Lapp and several council members disputed the scope and pace of replacements and the regulatory incentives that allow costs to be recovered through customer bills. The committee displayed slides from Exelon investor presentations and public filings that council members said linked the multi‑year plans to shareholder earnings. Council President Cone recalled the council’s 2023 resolution urging the PSC to reject a multi‑year plan and repeated a call for the PSC to cancel BGE’s planned 2026 increase.
Where residents spoke, testimony focused on immediate hardship. Multiple speakers described bills that jumped into the hundreds or thousands of dollars in a single month, missed medication and choosing between food and heat. One speaker said a January bill rose from about $390 to $975 in two months; others described budget‑billing arrangements that still left them with large arrears. Several residents and community representatives also criticized construction impacts—broken sidewalks, sinkholes and uneven repaving—attributed to pipeline work and to contractors working for BGE.
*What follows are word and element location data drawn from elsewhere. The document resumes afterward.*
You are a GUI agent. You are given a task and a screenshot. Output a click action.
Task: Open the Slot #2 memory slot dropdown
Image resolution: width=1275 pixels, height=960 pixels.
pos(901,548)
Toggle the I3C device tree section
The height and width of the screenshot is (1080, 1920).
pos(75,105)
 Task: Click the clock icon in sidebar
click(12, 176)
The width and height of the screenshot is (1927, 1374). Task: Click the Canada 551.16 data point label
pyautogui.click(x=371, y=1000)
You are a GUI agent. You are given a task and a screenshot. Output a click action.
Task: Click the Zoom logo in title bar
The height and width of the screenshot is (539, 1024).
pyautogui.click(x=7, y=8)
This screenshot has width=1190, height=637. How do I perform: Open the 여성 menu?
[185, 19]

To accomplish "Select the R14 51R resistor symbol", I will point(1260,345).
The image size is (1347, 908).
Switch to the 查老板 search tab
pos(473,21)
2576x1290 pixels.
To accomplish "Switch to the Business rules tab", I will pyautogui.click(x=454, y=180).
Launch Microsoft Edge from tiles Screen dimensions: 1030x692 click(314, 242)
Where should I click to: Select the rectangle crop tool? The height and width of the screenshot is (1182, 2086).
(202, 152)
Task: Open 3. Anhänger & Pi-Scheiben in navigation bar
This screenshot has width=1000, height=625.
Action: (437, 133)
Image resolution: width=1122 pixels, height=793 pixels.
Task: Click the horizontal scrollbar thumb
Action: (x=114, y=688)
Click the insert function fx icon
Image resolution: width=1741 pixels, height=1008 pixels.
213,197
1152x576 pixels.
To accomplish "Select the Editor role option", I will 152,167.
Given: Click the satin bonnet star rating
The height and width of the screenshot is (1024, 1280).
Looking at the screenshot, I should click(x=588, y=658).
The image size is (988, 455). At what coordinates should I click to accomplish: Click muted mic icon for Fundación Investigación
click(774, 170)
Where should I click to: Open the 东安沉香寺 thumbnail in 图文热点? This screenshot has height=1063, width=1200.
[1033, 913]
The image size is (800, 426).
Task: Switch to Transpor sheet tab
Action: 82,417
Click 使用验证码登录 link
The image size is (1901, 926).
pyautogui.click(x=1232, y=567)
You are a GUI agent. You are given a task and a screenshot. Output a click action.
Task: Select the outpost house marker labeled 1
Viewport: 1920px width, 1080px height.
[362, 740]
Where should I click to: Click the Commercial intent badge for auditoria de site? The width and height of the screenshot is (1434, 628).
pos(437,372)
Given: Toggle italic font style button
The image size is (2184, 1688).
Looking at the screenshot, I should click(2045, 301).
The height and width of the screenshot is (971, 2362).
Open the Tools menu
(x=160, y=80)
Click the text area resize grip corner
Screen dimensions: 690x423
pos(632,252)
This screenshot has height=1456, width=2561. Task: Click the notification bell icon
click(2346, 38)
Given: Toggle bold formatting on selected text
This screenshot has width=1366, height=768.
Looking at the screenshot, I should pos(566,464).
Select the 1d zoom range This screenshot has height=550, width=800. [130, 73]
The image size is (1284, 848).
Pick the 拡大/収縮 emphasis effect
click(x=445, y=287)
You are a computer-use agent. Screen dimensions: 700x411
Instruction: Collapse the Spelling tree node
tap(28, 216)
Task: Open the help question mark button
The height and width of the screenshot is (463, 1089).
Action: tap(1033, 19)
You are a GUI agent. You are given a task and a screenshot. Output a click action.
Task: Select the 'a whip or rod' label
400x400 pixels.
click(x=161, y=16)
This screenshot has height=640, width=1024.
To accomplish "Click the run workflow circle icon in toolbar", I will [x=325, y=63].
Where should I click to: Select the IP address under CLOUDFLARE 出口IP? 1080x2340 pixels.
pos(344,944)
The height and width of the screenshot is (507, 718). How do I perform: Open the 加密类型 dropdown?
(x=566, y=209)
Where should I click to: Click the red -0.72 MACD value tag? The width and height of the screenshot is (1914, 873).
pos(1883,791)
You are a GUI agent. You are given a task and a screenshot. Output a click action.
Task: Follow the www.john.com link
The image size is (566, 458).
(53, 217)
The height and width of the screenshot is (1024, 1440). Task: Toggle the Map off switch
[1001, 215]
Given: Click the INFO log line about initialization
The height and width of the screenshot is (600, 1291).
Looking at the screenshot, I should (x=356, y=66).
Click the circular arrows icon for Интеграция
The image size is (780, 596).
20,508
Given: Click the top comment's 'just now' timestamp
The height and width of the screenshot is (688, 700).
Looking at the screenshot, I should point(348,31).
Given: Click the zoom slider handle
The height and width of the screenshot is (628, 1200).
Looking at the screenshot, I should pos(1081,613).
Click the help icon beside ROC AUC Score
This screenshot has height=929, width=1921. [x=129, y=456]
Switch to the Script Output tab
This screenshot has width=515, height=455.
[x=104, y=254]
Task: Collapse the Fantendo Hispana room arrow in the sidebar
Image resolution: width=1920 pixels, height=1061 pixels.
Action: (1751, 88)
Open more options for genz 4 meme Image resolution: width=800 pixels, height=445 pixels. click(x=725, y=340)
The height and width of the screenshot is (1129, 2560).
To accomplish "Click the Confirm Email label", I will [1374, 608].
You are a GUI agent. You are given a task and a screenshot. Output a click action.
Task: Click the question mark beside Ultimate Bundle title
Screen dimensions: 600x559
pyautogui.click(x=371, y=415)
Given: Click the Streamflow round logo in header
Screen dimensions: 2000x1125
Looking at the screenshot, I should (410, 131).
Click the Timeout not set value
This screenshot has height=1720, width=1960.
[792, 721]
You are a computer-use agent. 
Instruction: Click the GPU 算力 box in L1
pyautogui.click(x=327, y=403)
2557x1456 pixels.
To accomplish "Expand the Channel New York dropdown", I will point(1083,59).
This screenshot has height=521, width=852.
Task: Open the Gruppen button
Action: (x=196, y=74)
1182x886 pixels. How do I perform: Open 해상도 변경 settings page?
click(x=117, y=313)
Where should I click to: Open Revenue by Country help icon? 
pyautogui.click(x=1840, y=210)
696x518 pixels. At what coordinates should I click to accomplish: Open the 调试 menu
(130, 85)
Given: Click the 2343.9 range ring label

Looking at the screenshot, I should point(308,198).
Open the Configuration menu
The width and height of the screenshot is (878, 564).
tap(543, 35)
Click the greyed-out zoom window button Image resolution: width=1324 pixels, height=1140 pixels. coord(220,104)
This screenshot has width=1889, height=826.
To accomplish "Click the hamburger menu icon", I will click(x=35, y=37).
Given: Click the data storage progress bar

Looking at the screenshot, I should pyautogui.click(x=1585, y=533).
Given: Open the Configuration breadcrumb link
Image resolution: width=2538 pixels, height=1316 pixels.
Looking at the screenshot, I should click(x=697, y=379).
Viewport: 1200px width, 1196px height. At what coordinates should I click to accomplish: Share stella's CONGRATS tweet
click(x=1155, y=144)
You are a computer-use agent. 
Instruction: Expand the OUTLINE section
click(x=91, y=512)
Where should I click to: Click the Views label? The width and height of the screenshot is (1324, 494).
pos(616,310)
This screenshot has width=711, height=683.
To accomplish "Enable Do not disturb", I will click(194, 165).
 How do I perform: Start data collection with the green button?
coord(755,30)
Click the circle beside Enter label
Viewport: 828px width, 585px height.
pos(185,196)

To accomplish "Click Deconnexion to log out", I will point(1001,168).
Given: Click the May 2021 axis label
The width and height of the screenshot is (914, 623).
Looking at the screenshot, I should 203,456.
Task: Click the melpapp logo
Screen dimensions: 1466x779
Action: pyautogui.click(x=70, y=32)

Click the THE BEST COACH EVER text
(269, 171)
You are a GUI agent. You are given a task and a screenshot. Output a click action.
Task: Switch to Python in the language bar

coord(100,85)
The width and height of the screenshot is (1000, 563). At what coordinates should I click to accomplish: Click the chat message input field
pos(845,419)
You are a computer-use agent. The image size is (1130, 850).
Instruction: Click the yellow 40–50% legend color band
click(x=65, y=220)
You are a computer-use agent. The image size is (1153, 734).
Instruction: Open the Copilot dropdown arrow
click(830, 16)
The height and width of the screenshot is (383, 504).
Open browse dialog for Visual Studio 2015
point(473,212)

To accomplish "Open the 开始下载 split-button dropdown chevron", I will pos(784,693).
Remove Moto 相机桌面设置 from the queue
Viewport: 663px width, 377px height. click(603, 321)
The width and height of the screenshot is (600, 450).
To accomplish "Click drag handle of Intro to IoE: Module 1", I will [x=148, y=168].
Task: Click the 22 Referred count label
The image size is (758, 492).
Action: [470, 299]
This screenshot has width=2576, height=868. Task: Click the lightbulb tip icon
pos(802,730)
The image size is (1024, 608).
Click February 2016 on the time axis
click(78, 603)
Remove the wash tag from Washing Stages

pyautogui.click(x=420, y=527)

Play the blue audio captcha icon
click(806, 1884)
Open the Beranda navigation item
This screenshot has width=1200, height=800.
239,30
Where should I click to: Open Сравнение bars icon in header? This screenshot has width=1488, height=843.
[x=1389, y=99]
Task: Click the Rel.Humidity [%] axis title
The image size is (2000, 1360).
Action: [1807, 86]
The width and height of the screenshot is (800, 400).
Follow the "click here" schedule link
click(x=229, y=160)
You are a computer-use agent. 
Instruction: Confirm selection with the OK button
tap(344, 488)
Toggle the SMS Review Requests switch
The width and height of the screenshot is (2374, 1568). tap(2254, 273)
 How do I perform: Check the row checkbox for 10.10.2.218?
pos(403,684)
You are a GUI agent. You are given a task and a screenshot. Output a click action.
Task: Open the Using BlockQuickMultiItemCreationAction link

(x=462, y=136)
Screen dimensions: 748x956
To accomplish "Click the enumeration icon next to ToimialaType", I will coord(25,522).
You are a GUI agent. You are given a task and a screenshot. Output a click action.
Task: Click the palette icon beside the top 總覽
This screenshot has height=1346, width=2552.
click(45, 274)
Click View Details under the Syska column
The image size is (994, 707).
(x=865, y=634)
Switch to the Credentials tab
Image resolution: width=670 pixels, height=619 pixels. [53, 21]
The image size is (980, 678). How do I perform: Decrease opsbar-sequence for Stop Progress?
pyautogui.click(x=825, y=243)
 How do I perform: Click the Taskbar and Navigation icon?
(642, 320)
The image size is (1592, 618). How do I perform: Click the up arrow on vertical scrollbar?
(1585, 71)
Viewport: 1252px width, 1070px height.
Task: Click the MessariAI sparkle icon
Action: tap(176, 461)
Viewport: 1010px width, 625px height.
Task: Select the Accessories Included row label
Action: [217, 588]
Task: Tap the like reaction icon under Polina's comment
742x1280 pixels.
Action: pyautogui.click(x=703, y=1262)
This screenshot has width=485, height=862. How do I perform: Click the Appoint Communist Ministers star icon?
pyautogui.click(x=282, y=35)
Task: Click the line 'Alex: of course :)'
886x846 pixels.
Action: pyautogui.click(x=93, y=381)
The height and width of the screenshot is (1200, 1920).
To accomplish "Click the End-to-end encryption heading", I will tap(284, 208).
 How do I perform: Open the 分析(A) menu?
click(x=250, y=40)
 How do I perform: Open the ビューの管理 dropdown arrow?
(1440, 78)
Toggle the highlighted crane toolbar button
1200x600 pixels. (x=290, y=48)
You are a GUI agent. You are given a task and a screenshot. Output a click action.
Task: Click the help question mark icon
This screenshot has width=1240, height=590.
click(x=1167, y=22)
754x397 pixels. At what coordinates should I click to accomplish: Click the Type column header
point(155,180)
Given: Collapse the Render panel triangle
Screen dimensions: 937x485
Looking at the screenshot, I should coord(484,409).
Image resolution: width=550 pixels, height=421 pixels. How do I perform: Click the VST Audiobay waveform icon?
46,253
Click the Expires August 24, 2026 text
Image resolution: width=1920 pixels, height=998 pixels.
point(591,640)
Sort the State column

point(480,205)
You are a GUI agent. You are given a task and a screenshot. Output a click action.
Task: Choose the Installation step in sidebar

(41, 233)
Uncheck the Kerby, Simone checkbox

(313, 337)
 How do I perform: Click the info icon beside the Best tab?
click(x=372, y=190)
BGE described near‑term customer‑support steps: waiving late fees and suspending disconnections through March, fielding community meetings and maintaining customer‑care teams to enroll eligible customers in assistance, payment plans and budget billing. The company said it had run or scheduled more than 70 community meetings through April and supported outreach programs to connect residents to state and federal assistance and to a fuel fund and other grants.
Council members pressed for additional actions: clearer, district‑specific project lists and timelines; better communications about regulator installations and customer options after a PSC order; and stronger city and state oversight of cost recovery mechanisms that transfer large capital expenditures into customer bills. Council President Cone said the council would continue hearings and “be back before the Public Service Commission to make sure our ratepayers and our residents get the justice they deserve.”
The hearing did not produce a formal vote or binding local policy changes. Instead, it reiterated the council’s intent to press the PSC and state lawmakers on changes including repeal or reform of the accelerated cost‑recovery law for pipelines and closer limits on multi‑year rate plans. OPC asked the PSC to end such plans and to require tighter oversight of project justifications; BGE said it opposed legislation that would pause safety work while the company and federal regulators consider replacements.
The hearing made clear the split in goals: council members and OPC stressed affordability and limiting cost‑recovery that raises bills now, while BGE emphasized system safety, compliance with federal pipeline guidance and the need to preserve investor access to capital for large projects. Residents’ testimony underscored immediate economic distress as council members said they would continue oversight and explore legislative and regulatory options.
Ending: The Legislative Investigations Committee adjourned after several hours with a public pledge from council leaders to continue scrutiny of BGE’s rates and capital plans and to press the PSC and state legislature for changes to protect Baltimore ratepayers. The committee said it will hold additional hearings and follow up on enforcement of PSC notices, contractor work quality and the availability of customer assistance.